The attenuation response in Figure 5d also increases with concentration. The attenuation changed from 94.90% at 0.72 ng/mL to 96.38% at 4.5 ng/mL, as reported in Table 6. This gradual increase indicates that the optical interaction near the sensing interface changes with the refractive index of the cortisol-containing medium. The attenuation values remain in a narrow range, which helps preserve comparable resonance contrast across the tested concentrations.

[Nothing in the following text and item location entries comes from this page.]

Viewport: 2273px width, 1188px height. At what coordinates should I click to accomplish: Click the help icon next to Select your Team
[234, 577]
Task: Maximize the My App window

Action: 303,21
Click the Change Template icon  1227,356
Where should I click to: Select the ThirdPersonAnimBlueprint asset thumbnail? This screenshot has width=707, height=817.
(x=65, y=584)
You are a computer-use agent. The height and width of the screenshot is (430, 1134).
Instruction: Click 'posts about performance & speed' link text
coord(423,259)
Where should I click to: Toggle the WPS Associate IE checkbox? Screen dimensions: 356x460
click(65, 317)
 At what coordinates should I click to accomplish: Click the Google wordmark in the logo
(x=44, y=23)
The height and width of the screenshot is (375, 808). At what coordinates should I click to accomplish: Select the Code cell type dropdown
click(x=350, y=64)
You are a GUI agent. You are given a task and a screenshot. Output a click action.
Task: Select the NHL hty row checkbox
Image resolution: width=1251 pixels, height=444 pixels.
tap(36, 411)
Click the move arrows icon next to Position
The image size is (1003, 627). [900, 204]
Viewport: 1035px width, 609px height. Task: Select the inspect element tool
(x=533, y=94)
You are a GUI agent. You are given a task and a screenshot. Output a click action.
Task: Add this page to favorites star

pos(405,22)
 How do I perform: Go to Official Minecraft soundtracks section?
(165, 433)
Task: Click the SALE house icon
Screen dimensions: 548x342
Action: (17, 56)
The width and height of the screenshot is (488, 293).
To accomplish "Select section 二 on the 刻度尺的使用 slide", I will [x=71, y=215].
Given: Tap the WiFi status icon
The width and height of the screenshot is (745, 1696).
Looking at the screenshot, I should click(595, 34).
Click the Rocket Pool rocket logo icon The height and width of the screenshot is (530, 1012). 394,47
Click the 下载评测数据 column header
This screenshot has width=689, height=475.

The FWHM values in Figure 5e decrease as the cortisol concentration increases. Table 6 shows that the FWHM decreases from 121.49° at 0.72 ng/mL to 83.87° at 4.5 ng/mL. The broad response at the lower concentration reflects the gradual angular variation around the resonance minimum, whereas the progressive narrowing improves angular discrimination at higher concentrations. This behavior indicates a trade-off between angular sensitivity and resonance sharpness across the modeled concentration range. Further refinement of the platform should therefore consider the Al and TiO2 thicknesses together with FWHM, detection accuracy, and quality factor to obtain a more sharply defined resonance without substantially reducing sensitivity.
Taken together, Figure 5, Table 6 and Table S9 show that the optimized SiO2/Al/TiO2/BP sensor produces a concentration-dependent SPR response under angular interrogation. The resonance angle shifts toward higher values as the refractive index of the sensing medium increases, while the resonance width decreases across the modeled cortisol range. These results indicate that the selected BP-based architecture can detect small refractive index changes associated with cortisol concentration in the numerical model. The response should be interpreted as the optical performance of the SPR transducer; experimental cortisol selectivity would require surface functionalization with an antibody, aptamer, or molecularly imprinted receptor.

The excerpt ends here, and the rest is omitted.